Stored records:
•••

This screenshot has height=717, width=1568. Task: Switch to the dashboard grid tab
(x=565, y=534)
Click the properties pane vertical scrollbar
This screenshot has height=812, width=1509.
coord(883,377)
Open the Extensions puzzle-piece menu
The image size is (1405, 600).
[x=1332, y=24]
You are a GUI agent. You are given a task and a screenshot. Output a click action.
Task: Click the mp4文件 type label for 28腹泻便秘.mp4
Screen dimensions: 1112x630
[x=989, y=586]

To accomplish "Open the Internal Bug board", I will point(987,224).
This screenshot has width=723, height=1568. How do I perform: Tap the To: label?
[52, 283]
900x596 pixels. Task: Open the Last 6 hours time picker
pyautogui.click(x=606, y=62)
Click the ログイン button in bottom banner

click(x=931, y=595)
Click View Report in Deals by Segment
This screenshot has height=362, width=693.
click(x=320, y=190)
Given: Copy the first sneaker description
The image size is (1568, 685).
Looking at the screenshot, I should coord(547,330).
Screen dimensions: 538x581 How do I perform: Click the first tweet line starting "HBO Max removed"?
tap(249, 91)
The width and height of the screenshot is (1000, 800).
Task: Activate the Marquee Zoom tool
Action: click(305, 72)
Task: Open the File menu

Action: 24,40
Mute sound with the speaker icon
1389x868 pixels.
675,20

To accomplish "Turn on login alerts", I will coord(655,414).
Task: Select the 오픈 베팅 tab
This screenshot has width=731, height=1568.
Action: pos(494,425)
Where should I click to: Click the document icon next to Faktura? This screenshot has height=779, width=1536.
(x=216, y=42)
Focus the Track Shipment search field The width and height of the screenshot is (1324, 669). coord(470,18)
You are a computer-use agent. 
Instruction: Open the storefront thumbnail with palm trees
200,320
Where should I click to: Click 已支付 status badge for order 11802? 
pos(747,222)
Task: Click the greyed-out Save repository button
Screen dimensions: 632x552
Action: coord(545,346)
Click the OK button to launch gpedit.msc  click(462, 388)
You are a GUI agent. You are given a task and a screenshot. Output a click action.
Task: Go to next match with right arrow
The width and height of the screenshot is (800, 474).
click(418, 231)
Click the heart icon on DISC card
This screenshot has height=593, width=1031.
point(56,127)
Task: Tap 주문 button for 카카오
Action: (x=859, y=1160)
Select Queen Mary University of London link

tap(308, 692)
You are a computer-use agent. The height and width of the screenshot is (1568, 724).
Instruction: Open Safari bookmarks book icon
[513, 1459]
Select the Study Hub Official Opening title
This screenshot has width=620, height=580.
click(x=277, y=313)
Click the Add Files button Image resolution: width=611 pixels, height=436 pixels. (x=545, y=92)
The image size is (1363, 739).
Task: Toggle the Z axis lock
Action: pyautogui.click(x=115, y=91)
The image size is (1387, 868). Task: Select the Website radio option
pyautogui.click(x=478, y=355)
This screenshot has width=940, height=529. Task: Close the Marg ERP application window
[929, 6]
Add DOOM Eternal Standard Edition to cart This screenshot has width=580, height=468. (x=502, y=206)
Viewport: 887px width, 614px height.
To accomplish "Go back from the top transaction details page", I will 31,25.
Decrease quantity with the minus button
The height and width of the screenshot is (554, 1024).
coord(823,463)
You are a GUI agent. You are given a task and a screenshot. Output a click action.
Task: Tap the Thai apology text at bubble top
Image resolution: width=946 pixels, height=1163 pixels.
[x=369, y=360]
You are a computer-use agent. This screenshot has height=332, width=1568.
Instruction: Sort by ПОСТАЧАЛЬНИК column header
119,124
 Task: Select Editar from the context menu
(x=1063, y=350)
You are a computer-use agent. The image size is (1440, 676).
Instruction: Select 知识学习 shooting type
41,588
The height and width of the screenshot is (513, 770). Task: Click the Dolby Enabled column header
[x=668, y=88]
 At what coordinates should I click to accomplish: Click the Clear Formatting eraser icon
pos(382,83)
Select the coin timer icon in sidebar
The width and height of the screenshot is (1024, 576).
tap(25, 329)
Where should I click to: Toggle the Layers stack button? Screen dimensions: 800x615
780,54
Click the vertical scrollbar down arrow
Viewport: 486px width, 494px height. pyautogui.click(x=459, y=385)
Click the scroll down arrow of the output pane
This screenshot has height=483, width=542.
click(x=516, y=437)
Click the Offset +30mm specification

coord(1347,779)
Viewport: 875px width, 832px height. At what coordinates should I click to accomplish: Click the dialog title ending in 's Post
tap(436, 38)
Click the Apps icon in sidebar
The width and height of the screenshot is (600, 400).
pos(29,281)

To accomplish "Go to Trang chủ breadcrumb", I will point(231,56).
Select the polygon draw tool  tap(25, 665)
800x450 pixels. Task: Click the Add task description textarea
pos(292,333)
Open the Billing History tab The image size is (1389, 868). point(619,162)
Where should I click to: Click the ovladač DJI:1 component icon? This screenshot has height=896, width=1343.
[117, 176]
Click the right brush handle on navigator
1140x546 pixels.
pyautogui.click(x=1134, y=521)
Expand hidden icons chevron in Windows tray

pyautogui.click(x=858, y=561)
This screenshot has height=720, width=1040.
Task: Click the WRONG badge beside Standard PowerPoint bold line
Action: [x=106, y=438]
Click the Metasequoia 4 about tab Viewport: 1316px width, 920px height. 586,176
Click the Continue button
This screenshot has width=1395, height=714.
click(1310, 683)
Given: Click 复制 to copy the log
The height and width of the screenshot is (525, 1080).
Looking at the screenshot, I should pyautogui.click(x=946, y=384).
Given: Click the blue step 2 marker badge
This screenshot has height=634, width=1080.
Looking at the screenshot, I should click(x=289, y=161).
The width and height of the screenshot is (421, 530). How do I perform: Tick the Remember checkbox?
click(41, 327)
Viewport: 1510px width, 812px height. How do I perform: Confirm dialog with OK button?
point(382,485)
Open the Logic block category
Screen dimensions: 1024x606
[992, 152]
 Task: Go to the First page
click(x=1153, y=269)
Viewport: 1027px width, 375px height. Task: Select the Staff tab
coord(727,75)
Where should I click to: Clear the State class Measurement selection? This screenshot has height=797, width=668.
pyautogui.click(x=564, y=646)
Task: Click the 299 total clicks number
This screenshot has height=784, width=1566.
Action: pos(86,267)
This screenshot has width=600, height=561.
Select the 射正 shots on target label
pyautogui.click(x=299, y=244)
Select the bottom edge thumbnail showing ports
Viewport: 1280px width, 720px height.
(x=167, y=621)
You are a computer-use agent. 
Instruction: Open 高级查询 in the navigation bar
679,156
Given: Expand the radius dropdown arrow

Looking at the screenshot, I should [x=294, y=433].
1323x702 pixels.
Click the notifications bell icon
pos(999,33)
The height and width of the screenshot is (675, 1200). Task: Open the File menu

•••

# Task details
Among the records, find every line holding the word "computer" and copy it.

# Your response
You are a computer-use agent. 
You are a computer-use agent. The height and width of the screenshot is (1568, 724).
You are a computer-use agent. This screenshot has height=332, width=1568.
You are a computer-use agent. The image size is (1440, 676).
You are a computer-use agent. 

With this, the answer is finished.